For any beer lover, a trip to the Belgian city of Bruges is a must. Specifically, a trip to the Brewery Bourgogne des Flandres, to sample their beer of the same name. Bourgogne des Flandres is a typical example of the Flemish beer blending tradition, skilfully combining a beer of high fermentation with lambic beer, a beer of spontaneous fermentation, in order to achieve a perfect balance, that perfect beer of mixed fermentation.
1. Creating Bourgogne des Flandres
Bourgogne des Flandres is unique, possessing a very special place in the Belgian beer landscape. It is created by blending Den Bruinen Os, a brown sweet beer brewed on site at the brewery, with lambic beer from Timmermans Brewery near Brussels. This lambic has aged for over twelve months in wooden barrels, and the result of the blending is a surprising red-brown beer with a low alcohol content and a complex flavour. The unusual blend of mixed fermentation gives the beer a sweet-sour balance that is both refreshing and thirst-quenching.
2. Lambic beer
The lambic part of the Bourgogne des Flandres is made using a special brewing process which differs from that of other beers. At least 30% wheat is used, along with only aged hops, and no yeast is added. Timmermans Brewery, where the lambic for Bourgogne des Flandres is sourced, still brews lambic in authentic brewing installations such as an open mash kettle, and an open cooling vessel.
After brewing, the brew (wort) is poured into a cooling vessel where the magic of making lambic beers takes place. Two unique microorganisms live in the air within a 15-km radius of Brussels: Brettanomyces bruxellensis & Brettanomyces lambicus. These two microorganisms mix with the wort in the cooling vessel so that the unique process of spontaneous fermentation can take place without the manual addition of yeast (only that coming from the air).
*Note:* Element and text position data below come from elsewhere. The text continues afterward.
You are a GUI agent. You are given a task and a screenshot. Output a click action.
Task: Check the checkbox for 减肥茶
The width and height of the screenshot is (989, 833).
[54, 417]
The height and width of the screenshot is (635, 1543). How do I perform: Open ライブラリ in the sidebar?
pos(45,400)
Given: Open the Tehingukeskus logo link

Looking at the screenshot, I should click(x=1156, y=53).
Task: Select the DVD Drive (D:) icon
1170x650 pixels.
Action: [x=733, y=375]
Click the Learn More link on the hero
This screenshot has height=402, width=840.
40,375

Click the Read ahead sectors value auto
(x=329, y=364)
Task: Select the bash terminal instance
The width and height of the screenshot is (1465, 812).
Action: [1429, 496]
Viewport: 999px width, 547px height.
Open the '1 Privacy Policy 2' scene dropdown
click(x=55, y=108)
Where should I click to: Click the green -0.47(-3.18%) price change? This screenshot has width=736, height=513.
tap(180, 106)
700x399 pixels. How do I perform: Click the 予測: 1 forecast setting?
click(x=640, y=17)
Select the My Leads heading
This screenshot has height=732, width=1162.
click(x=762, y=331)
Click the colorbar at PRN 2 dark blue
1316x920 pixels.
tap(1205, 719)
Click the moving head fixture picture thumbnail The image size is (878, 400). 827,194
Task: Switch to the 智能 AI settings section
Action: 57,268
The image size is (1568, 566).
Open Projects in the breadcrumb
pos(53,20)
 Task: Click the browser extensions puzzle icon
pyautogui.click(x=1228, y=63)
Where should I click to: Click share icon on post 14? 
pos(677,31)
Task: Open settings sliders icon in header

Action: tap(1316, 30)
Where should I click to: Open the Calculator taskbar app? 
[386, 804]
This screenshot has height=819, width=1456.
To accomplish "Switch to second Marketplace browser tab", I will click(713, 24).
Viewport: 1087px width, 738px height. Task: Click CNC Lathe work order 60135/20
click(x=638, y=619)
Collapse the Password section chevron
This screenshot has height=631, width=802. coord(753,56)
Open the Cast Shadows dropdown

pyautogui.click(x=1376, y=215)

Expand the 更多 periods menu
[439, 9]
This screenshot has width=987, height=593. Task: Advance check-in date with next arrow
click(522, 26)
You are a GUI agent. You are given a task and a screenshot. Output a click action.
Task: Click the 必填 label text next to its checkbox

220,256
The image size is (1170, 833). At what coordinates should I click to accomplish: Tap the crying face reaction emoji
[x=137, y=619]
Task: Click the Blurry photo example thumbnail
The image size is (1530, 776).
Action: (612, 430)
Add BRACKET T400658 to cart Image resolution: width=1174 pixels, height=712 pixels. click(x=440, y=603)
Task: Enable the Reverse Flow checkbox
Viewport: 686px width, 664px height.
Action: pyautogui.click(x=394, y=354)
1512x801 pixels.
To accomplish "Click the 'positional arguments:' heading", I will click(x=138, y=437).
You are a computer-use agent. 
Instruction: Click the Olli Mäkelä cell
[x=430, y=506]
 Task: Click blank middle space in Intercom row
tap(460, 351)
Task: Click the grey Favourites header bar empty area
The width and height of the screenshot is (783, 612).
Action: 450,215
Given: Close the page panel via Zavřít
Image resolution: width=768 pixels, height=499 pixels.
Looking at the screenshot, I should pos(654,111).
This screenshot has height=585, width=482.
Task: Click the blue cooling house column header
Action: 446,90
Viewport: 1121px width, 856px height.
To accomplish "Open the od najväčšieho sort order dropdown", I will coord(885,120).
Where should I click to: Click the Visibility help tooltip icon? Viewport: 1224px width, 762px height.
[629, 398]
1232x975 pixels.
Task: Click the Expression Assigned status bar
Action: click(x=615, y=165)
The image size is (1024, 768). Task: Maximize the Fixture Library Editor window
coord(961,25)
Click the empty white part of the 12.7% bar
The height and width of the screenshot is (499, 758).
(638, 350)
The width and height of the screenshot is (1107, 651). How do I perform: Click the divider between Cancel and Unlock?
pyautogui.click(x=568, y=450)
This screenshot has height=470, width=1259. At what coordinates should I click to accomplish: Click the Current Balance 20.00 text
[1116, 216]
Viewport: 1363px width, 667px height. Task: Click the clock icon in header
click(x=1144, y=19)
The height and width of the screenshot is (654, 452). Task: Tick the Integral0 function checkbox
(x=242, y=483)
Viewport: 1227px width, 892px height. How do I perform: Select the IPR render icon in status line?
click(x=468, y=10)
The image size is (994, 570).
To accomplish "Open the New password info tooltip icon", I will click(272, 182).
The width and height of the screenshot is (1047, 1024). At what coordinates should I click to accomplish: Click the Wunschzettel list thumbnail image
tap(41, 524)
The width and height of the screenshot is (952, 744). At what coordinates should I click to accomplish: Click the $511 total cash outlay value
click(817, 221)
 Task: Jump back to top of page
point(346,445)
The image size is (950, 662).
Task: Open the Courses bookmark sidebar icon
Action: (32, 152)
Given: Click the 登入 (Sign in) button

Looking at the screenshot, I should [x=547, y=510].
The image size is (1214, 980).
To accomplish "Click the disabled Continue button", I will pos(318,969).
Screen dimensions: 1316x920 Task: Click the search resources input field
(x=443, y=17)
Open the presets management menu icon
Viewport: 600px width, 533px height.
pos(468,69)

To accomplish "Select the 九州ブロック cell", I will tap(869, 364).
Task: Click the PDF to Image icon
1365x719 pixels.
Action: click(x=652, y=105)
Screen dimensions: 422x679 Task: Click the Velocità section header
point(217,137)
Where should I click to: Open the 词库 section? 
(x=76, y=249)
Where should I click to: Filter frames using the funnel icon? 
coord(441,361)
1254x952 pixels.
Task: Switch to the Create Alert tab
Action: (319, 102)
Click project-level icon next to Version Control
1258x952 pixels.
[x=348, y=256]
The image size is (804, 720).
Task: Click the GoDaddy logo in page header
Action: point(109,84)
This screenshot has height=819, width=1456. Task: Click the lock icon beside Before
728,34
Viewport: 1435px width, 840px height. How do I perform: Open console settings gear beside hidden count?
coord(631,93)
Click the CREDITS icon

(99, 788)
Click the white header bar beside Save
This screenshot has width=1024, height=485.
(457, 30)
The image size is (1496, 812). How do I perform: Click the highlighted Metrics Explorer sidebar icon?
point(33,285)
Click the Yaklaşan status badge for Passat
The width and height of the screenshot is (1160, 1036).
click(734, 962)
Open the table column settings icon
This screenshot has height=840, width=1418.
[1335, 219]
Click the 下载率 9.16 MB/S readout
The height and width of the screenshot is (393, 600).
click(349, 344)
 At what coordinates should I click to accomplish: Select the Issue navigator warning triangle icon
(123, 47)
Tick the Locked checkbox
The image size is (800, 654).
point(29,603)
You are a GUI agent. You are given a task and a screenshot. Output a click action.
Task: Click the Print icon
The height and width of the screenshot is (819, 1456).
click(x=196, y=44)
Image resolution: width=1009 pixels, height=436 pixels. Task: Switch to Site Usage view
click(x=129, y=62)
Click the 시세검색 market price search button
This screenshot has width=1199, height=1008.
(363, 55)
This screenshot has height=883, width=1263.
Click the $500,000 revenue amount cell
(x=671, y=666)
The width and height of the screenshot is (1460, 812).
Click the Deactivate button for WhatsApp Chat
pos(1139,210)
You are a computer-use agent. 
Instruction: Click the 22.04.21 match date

All lambic beers are then aged in one of two types of 100% wooden barrels, wither vats (6,500 litres) or pipes (650 litres). The entire fermentation and maturation process takes two to three years.
3. A family recipe
The recipe for Bourgogne des Flandres comes from the Van Houtryve brewing dynasty, and was passed on to other family breweries under the watchful eye of Michel Van Houtryve. In the 1980s, it ended up in the hands of the world’s oldest lambic brewery, Timmermans Brewery. In the 1990s this was taken over by John Martin Brewery. Today, with Anthony Martin leading the company, Bourgogne des Flandres has become part of the Finest Beer Selection. This worthy reputation has been reaffirmed with the recent creation of a new brewery located near to the original Den Os Brewery, meaning that as of 2015, the Bourgogne des Flandres brewery has returned to the very heart of Bruges after a 58-year absence.
4. See it for yourself
To see the impressive process behind Bourgogne des Flandres for yourself, you can visit the brewery and Ale House. Learn about hops and the brewing process, how to tap beer digitally and/or take a bottle with your picture home! At the end of the tour it’s time to sit down, relax and enjoy a free Bourgogne des Flandres, overlooking a wonderful view of the Bruges canals…cheers!